Les victimes du piratage des sites de 20 minutes et 20 Minuten auraient pu très simplement empêcher l'infection par ce maliciel. Ce dernier se cachait dans un composant de Flash, une technologie destinée à la lecture de vidéos et dont le propriétaire, Adobe, peine à combler les très nombreuses failles qu'elle comporte. Flash est très souvent utilisé pour transmettre des chevaux de Troie et autres maliciels.

De ce fait, les navigateurs internet modernes, permettent de désactiver Flash. Firefox et Chrome bloquent automatiquement cette technique, les vidéos ne démarrant qu'après avoir cliqué dans une boîte de dialogue d'avertissement. Il en va de même pour d'autres technologies du web telles que Java et Javascript.

L'installation de logiciels bloquant les publicités apporte une sécurité supplémentaire, de nombreux virus se tapissant dans les bannières publicitaires.

Toutefois, le blocage de ces technologies ne va pas sans inconvénients, les pages internet devenant de moins en moins lisibles, voire, pour certaines, illisibles. Les gains en matière de sécurité se paient au prix d'un confort de visionnement moindre.

Des anti-virus gratuits tout aussi fiables

Les fabricants de ces logiciels tels que Flash comblent en permanence les nouvelles failles qui sont découvertes. Il est donc vivement recommandé à ceux qui utilisent Flash de toujours procéder aux mises à jour de cette technologie (www.adobe.com/fr/software/flash). Il convient aussi d'effecteur les mises à niveau du système d'exploitation de l'ordinateur, qu'il s'agisse de Windows ou d'OS X d'Apple.

Quant aux anti-virus, ils peuvent parfois fournir une aide, mais ne fournissent au final aucune garantie en matière de sécurité, les criminels s'ingéniant à contourner les obstacles. Des tests ont par ailleurs démontré que les applications gratuites en la matière étaient tout autant fiables que des produits d'un coût élevé.

La sauvegarde régulière des données n'écarte pas toutes les menaces, de nouvelles versions de virus s'en prenant quotidiennement à des milliers d'utilisateurs via des maliciels de rançonnement. Après une infection, ces derniers vont chiffrer toutes les données et les rendre inutilisables.

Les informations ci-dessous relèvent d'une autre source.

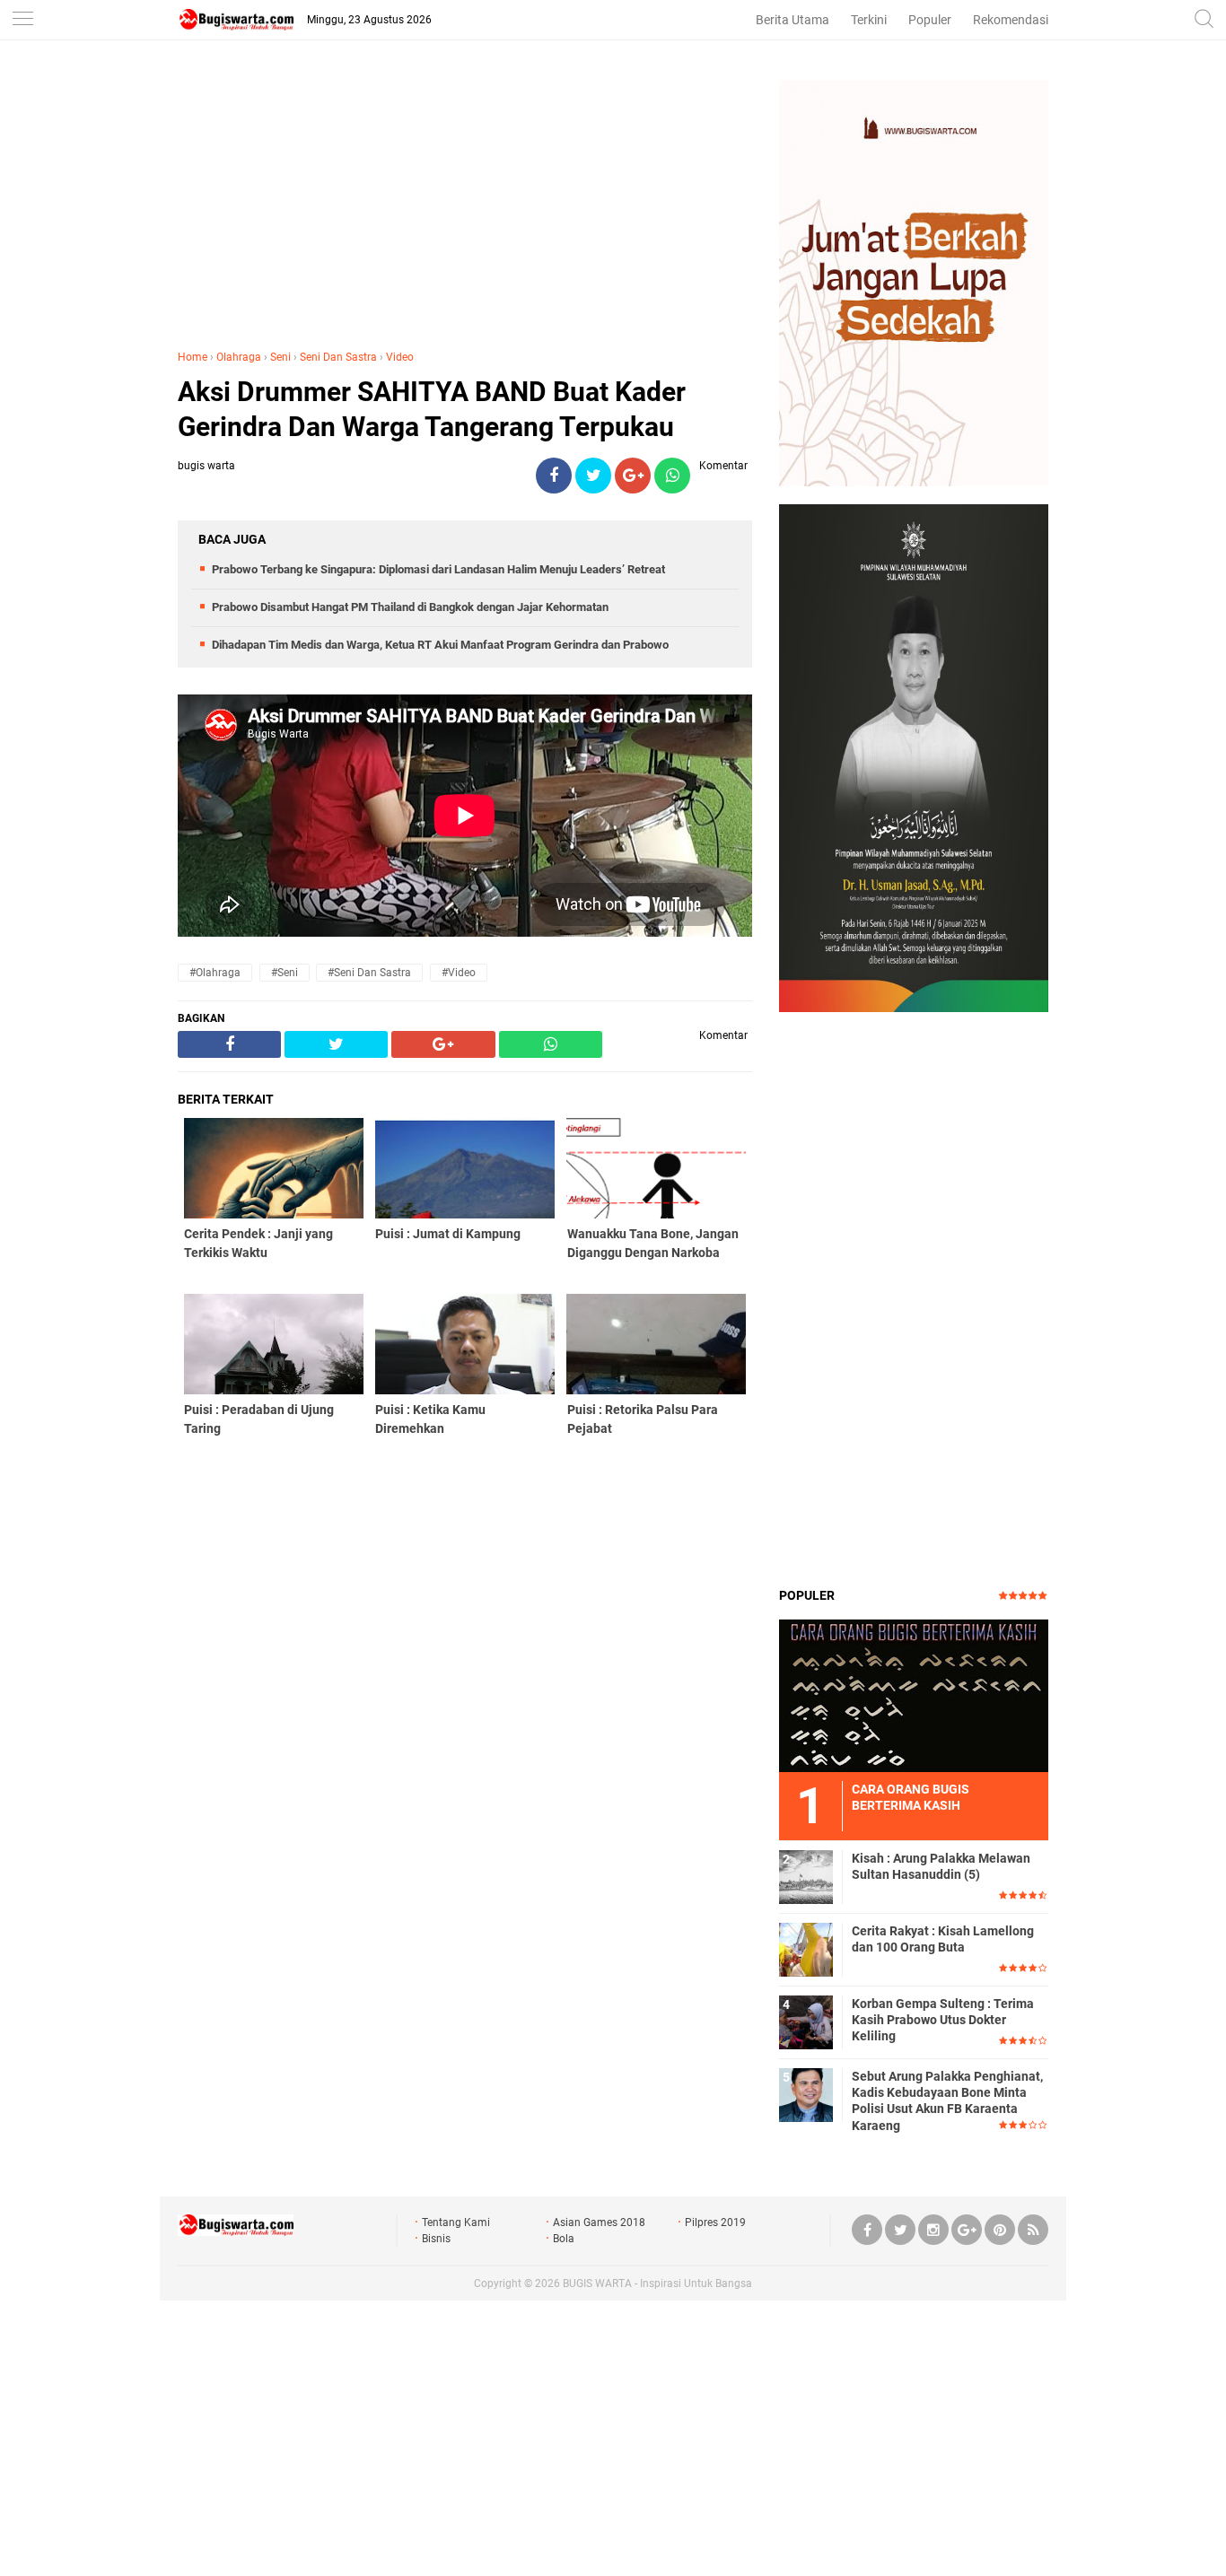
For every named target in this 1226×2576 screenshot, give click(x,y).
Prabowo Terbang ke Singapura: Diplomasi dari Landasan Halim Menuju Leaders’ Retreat (438, 569)
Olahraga (238, 357)
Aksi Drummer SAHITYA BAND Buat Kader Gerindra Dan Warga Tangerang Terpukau (432, 409)
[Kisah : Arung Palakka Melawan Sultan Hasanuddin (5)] (806, 1876)
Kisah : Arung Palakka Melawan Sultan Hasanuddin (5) (941, 1866)
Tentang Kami (456, 2222)
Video (400, 357)
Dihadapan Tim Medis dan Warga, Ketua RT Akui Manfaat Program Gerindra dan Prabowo (440, 644)
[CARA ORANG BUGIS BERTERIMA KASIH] (913, 1695)
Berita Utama (792, 20)
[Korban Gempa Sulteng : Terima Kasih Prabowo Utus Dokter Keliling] (806, 2021)
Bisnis (436, 2238)
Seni (280, 357)
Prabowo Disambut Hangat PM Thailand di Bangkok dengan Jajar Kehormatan (410, 607)
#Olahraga (215, 972)
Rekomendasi (1010, 20)
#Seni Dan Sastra (369, 972)
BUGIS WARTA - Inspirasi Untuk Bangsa (657, 2283)
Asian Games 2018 (599, 2222)
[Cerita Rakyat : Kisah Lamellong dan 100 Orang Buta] (806, 1949)
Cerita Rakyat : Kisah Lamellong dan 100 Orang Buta (943, 1939)
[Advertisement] (465, 205)
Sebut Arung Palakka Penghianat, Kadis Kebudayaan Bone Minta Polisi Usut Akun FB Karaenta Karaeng (947, 2101)
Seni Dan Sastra (338, 357)
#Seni (284, 972)
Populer (929, 20)
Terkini (869, 20)
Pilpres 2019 (715, 2222)
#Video (459, 972)
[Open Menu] (22, 20)
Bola (563, 2238)
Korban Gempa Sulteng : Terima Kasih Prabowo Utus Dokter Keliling (943, 2019)
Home (192, 357)
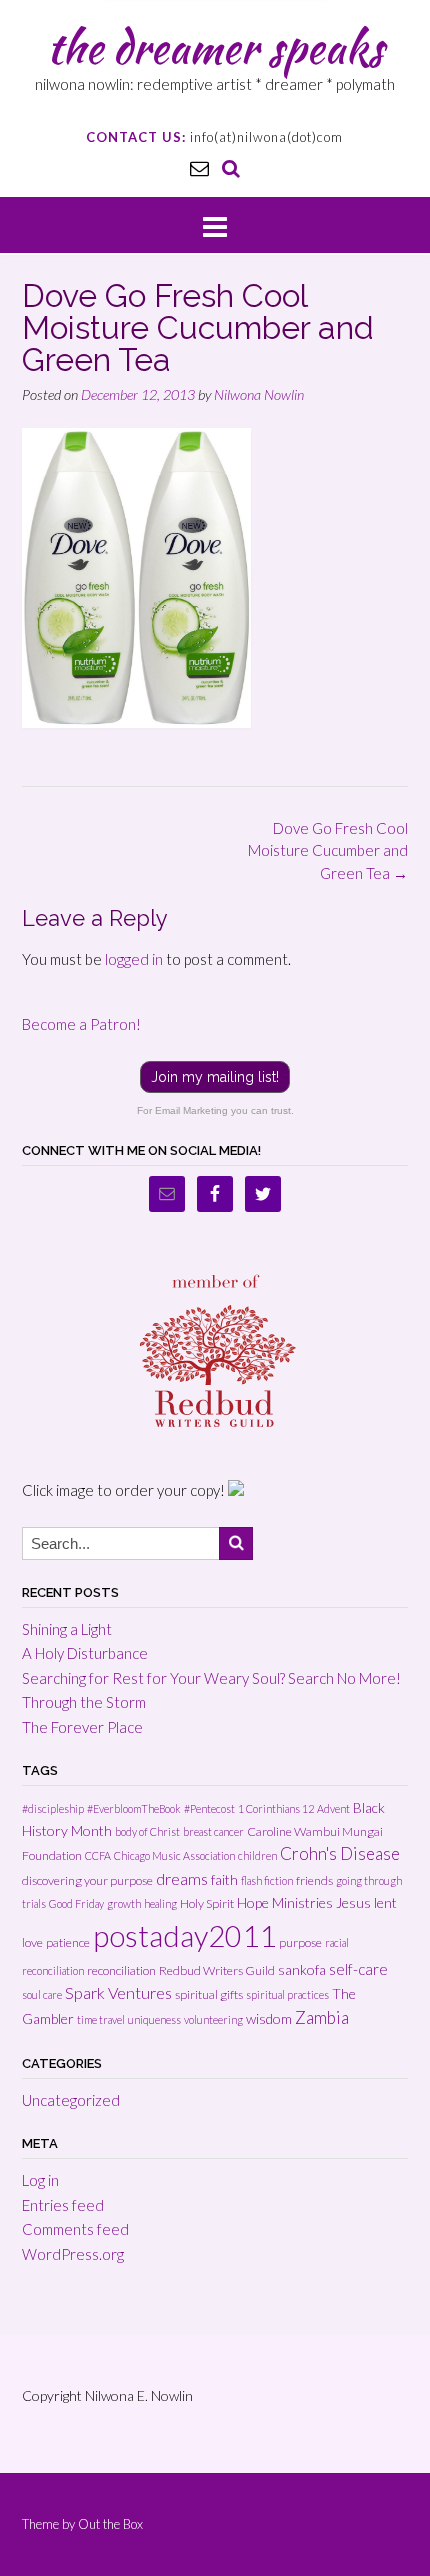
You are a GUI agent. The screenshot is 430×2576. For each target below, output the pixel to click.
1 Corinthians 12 (276, 1808)
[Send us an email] (199, 167)
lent (385, 1902)
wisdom (269, 2018)
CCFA (98, 1855)
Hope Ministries (285, 1902)
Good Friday (76, 1903)
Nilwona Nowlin (259, 394)
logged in (134, 959)
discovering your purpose (87, 1880)
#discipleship (53, 1808)
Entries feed (63, 2205)
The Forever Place (82, 1727)
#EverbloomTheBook (134, 1808)
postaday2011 (184, 1935)
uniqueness (154, 2019)
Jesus (353, 1902)
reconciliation (121, 1970)
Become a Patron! (81, 1024)
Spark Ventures (118, 1992)
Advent (333, 1808)
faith (224, 1879)
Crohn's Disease (340, 1853)
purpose (300, 1942)
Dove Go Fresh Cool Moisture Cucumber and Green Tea (328, 850)
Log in (40, 2180)
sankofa (302, 1969)
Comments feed (75, 2229)
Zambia (322, 2017)
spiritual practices (287, 1994)
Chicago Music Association (174, 1855)
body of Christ (147, 1831)
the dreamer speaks (215, 47)
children (257, 1855)
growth (124, 1903)
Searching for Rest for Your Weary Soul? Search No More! (211, 1678)
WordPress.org (73, 2254)
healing (160, 1903)
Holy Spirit (207, 1903)
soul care (42, 1994)
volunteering (213, 2019)
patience (68, 1942)
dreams (182, 1878)
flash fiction (267, 1880)
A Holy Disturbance (85, 1653)
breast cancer (213, 1831)
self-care (358, 1969)
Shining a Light (67, 1629)
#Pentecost (209, 1808)
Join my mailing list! (215, 1077)
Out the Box (110, 2524)
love (32, 1942)
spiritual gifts (209, 1994)
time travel (101, 2019)
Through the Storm (84, 1702)
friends (314, 1880)
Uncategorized (71, 2100)
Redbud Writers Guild (217, 1970)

Puis l'écran affiche une fenêtre dans laquelle les auteurs de l'attaque exigent le versement d'une somme via un service de paiement anonyme. Seul le paiement de cette rançon permet d'obtenir le code de déchiffrement.

La seule façon de se protéger de ces logiciels aussi appelés ransomwares consiste à sauvegarder quotidiennement les données de l'ordinateur. Toutefois, il faut aussi veiller à ce que le support abritant ces sauvegardes ne soit pas connecté physiquement au PC, car les virus de rançonnement chiffrent aussi ces données.

Des mots de passe différents

Dans la pratique, il faudrait même effectuer ces sauvegardes de sécurité sur deux disques durs différents, un seul de ces derniers étant directement connecté à l'ordinateur. Les disques durs réseaux offrent en la matière un plus grand confort.

Les dangers d'internet apportent bien des déboires et beaucoup de travail à leurs victimes. De plus, ils forcent les utilisateurs à faire preuve de méfiance. Les expéditeurs de courriels, les liens peuvent être falsifiés. Des interlocuteurs au téléphone peuvent aussi tenter de se faire passer pour d'autres et il peut encore arriver que des courriers falsifiés se retrouvent dans la boîte aux lettres.

Un coup d'oeil dans l'annuaire téléphonique peut aider à contrôler si le numéro de la personne qui a appelé correspond bel et bien à la société pour le compte de laquelle elle affirme travailler. Et comme toujours, il convient d'utiliser des mots de passe différents, un travail supplémentaire pour la mémoire, certes, mais en parallèle l'assurance d'une sécurité accrue.